Wamen ATR/BPN Ungkap Peran Strategis Pertanahan Dukung Asta Cita Presiden

Pendidikan59 Dilihat

JAKARTA, SINKAP.info – Wakil Menteri Agraria dan Tata Ruang/Wakil Kepala Badan Pertanahan Nasional (ATR/BPN), Ossy Dermawan, menegaskan bahwa sektor pertanahan memiliki peran strategis dalam mendukung pelaksanaan Asta Cita Presiden Prabowo Subianto.

Hal itu disampaikan Ossy saat menjadi pembicara dalam kegiatan Akademi Politik yang diselenggarakan oleh Ikatan Mahasiswa Muhammadiyah (IMM) Universitas Muhammadiyah Jakarta (UMJ), Sabtu (13/6/2026).

Dalam kegiatan yang mengusung tema “Asta Cita sebagai Kompas Peradaban: Meneguhkan Kepemimpinan Bangsa yang Tangguh, Berdaulat, dan Berkemajuan” tersebut, Ossy menjelaskan bahwa berbagai program prioritas pemerintah membutuhkan dukungan sektor pertanahan agar dapat berjalan optimal.

“Seperti halnya poin mendorong kemandirian bangsa melalui swasembada pangan, energi, air, ekonomi kreatif, ekonomi hijau, dan ekonomi biru. Semua program tersebut membutuhkan lahan dan tanah. Di situlah peran Kementerian ATR/BPN untuk mendorong program Asta Cita terlaksana,” ujarnya.

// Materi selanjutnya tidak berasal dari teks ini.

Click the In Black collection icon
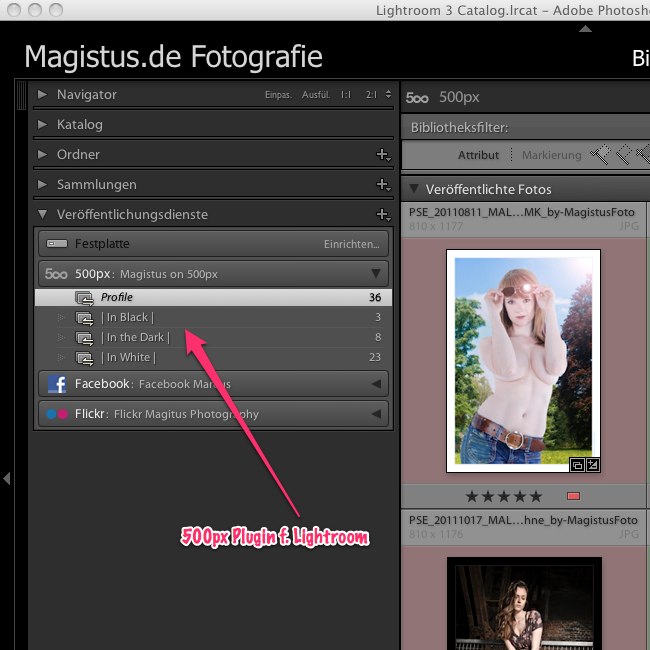This screenshot has height=650, width=650. pos(85,318)

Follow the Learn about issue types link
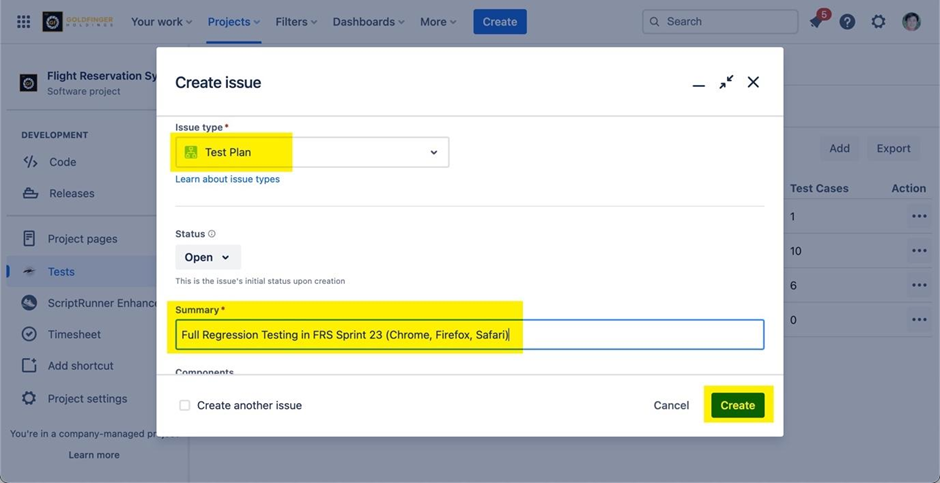tap(227, 179)
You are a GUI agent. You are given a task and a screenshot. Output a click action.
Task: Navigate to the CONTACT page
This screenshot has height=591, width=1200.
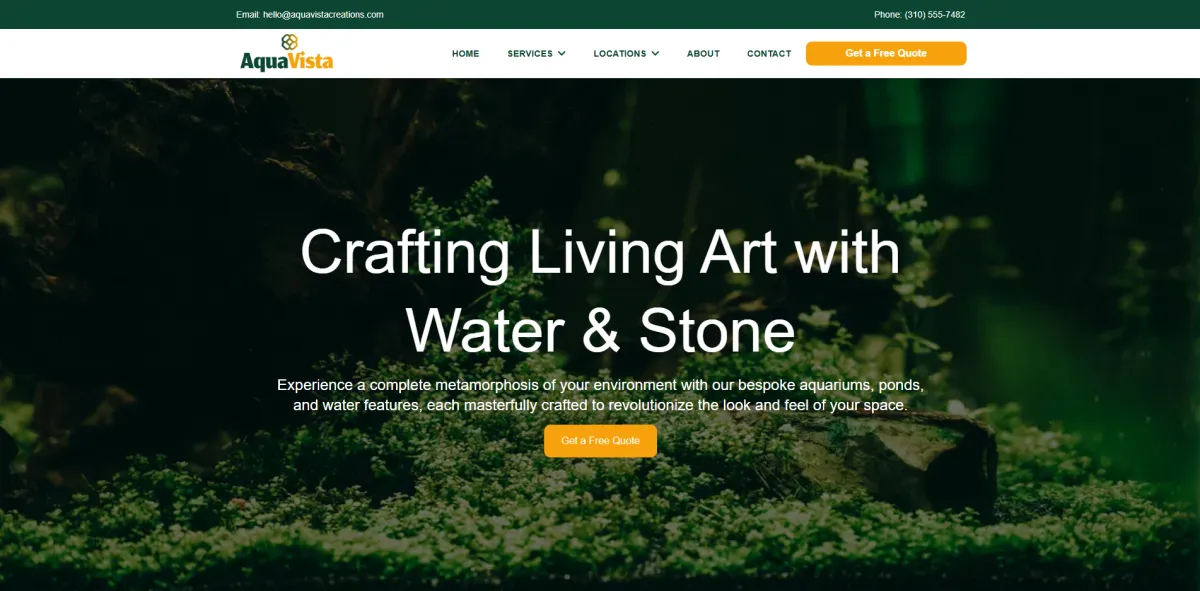coord(769,54)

MENARIK DIBACA:  Raina Sav Rilis Single Pop Melayu Karya Rulli Aryanto

Ossy memaparkan bahwa Indonesia memiliki sumber daya agraria yang sangat besar, dengan sekitar 77 persen wilayah berupa lautan dan 23 persen berupa daratan atau sekitar 189 juta hektare.

Dari total luas daratan tersebut, sekitar 118,1 juta hektare atau 62,5 persen merupakan kawasan hutan yang berada di bawah kewenangan Kementerian Kehutanan. Sementara itu, areal penggunaan lain (APL) seluas 70,1 juta hektare menjadi kewenangan Kementerian ATR/BPN.

“Hingga saat ini sekitar 79,5 persen area yang menjadi kewenangan ATR/BPN telah terpetakan,” jelasnya.

Menurut Ossy, Kementerian ATR/BPN saat ini terus mempercepat proses pemetaan terhadap sisa 20,5 persen bidang tanah yang belum terdata, terutama di wilayah perbatasan dan kawasan yang berbatasan dengan hutan.

Ia mengatakan, penyelesaian pemetaan secara menyeluruh akan menghasilkan basis data pertanahan yang lebih lengkap dan terintegrasi, sehingga dapat mendukung pengambilan kebijakan yang lebih akurat.

MENARIK DIBACA:  Guru Biologi di Bandung Barat Beri Tugas Kontroversial, Dinas Pendidikan Turun Tangan

Selain pemetaan, Kementerian ATR/BPN juga terus mendorong integrasi data melalui implementasi Kebijakan Satu Peta yang menjadi salah satu program strategis pemerintah.

Menurutnya, integrasi data menjadi langkah penting untuk mengurangi potensi tumpang tindih pemanfaatan ruang yang selama ini kerap memicu sengketa maupun konflik agraria.

“Beberapa permasalahan yang terjadi saat ini merupakan akibat belum adanya kesatuan basis data yang kita miliki, baik di kawasan hutan maupun kawasan APL. Karena itu, kami terus mendorong pemanfaatan teknologi agar seluruh lembaga menggunakan satu basis data yang sama sehingga tumpang tindih dan konflik dapat ditekan semaksimal mungkin,” katanya.

Melalui upaya pemetaan dan integrasi data tersebut, Kementerian ATR/BPN berharap pengelolaan pertanahan di Indonesia semakin tertata, sekaligus mampu mendukung berbagai program pembangunan nasional yang menjadi bagian dari Asta Cita Presiden.